Copy the listing word for word, starting with its first line and going on through the line with "I want to click". Leave out the pictures.
*** Data extract ***
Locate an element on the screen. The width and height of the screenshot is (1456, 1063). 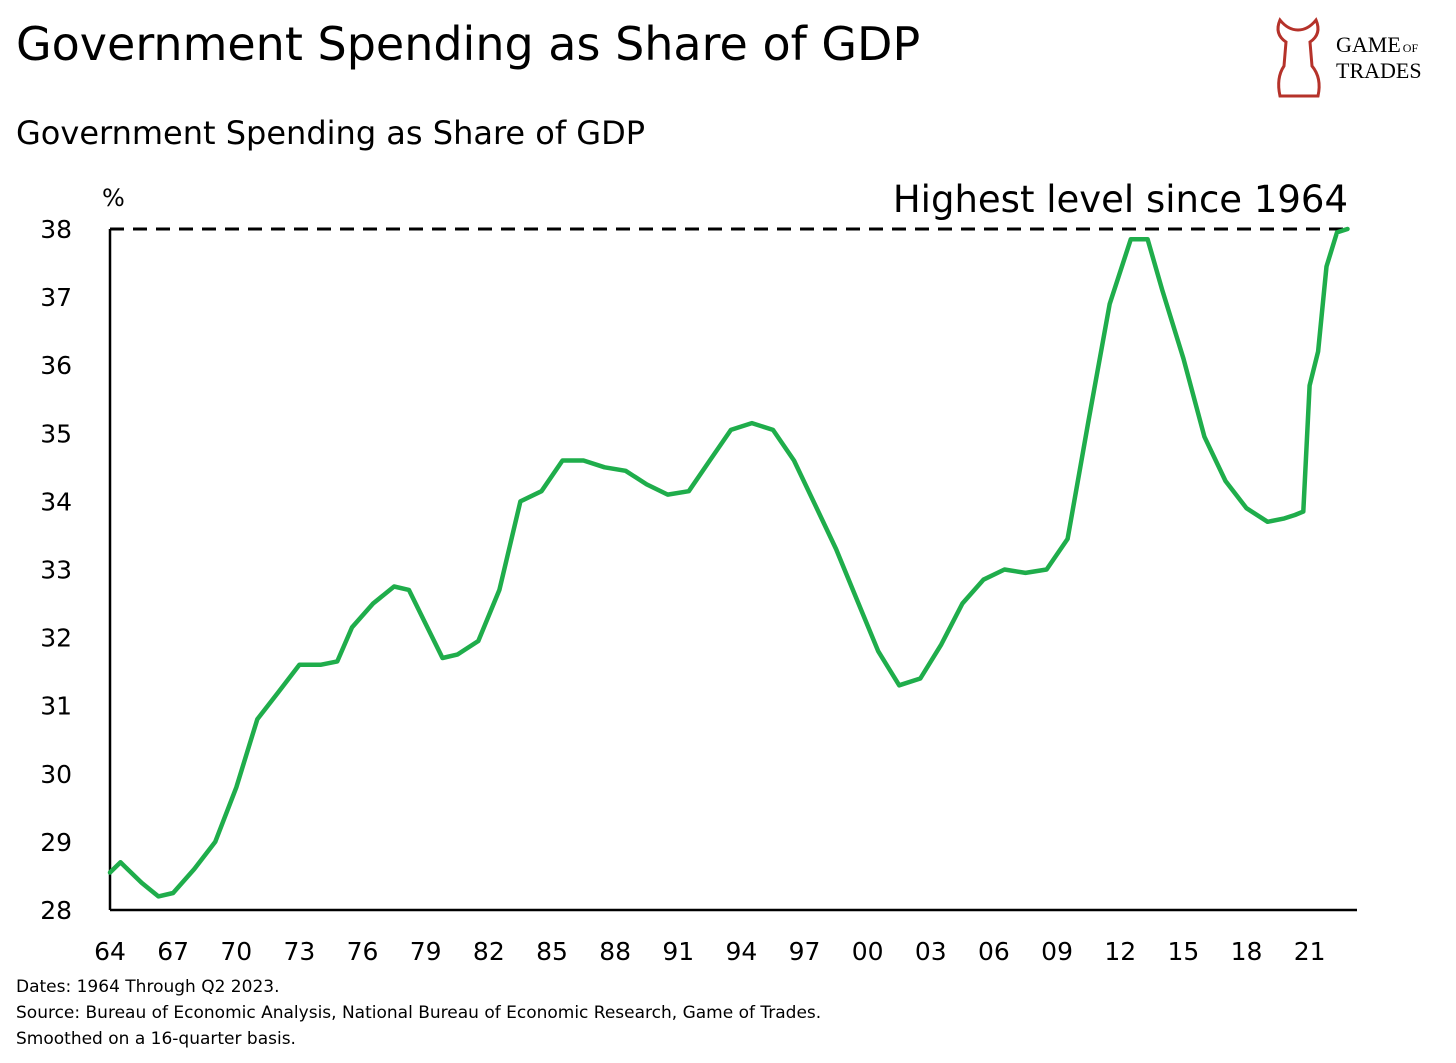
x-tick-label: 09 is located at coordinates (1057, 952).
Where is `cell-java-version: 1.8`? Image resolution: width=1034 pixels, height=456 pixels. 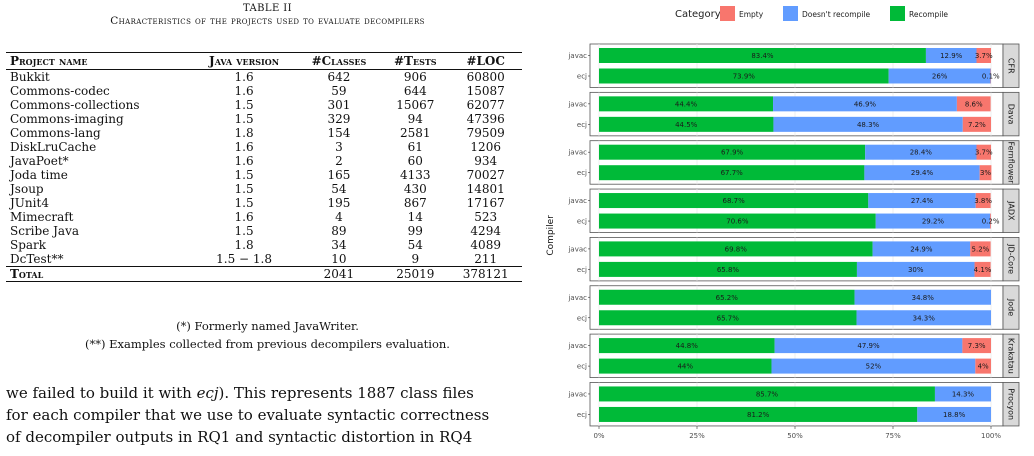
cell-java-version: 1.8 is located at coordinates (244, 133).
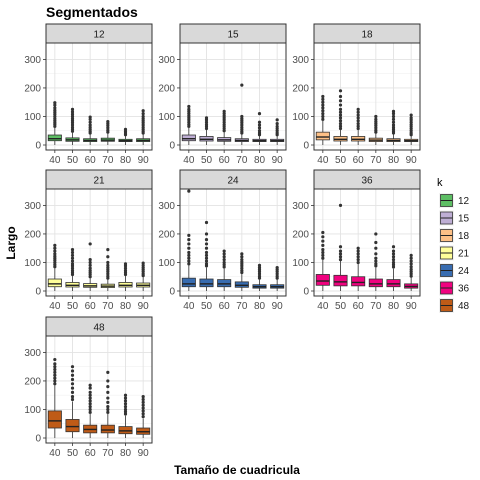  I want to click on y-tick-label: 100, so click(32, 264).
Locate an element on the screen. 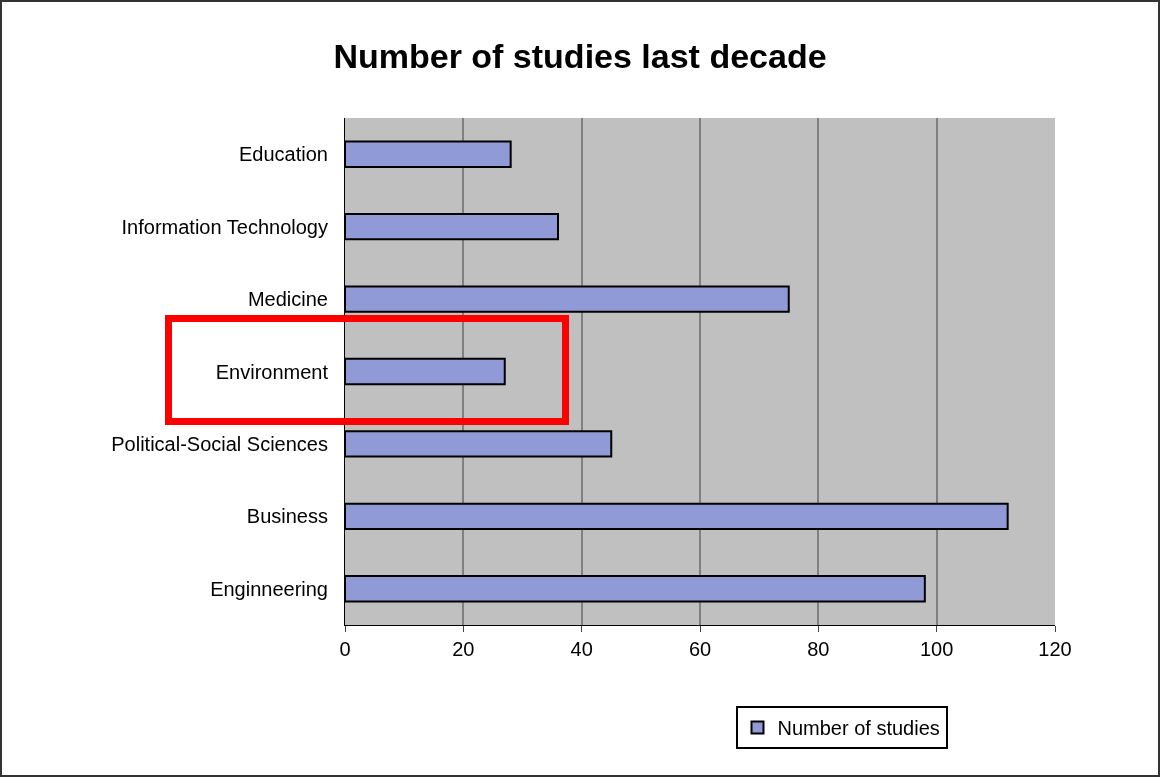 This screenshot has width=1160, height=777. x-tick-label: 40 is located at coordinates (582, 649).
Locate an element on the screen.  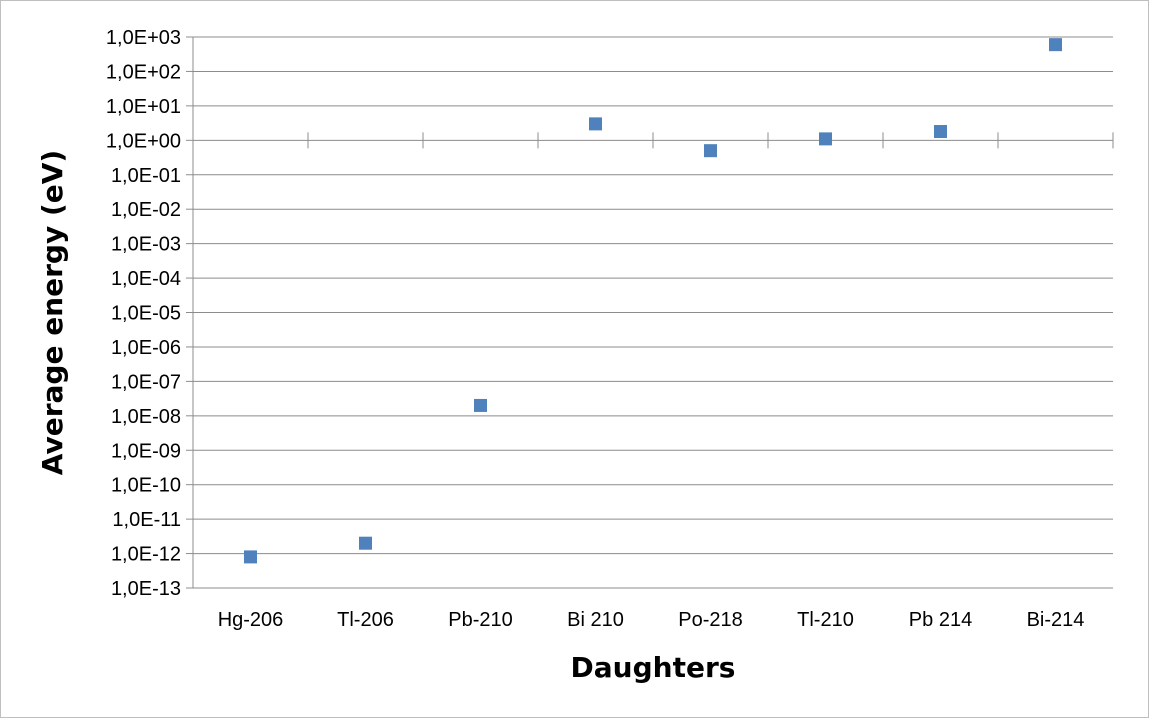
*** End of Data extract ***
• Result of this exercise
Locate an element on the screen. The width and height of the screenshot is (1456, 1063). 
x-tick-label: 09 is located at coordinates (1057, 952).
Where is `cell-java-version: 1.8`? Image resolution: width=1034 pixels, height=456 pixels. 
cell-java-version: 1.8 is located at coordinates (244, 133).
  I want to click on y-tick-label: 100, so click(32, 264).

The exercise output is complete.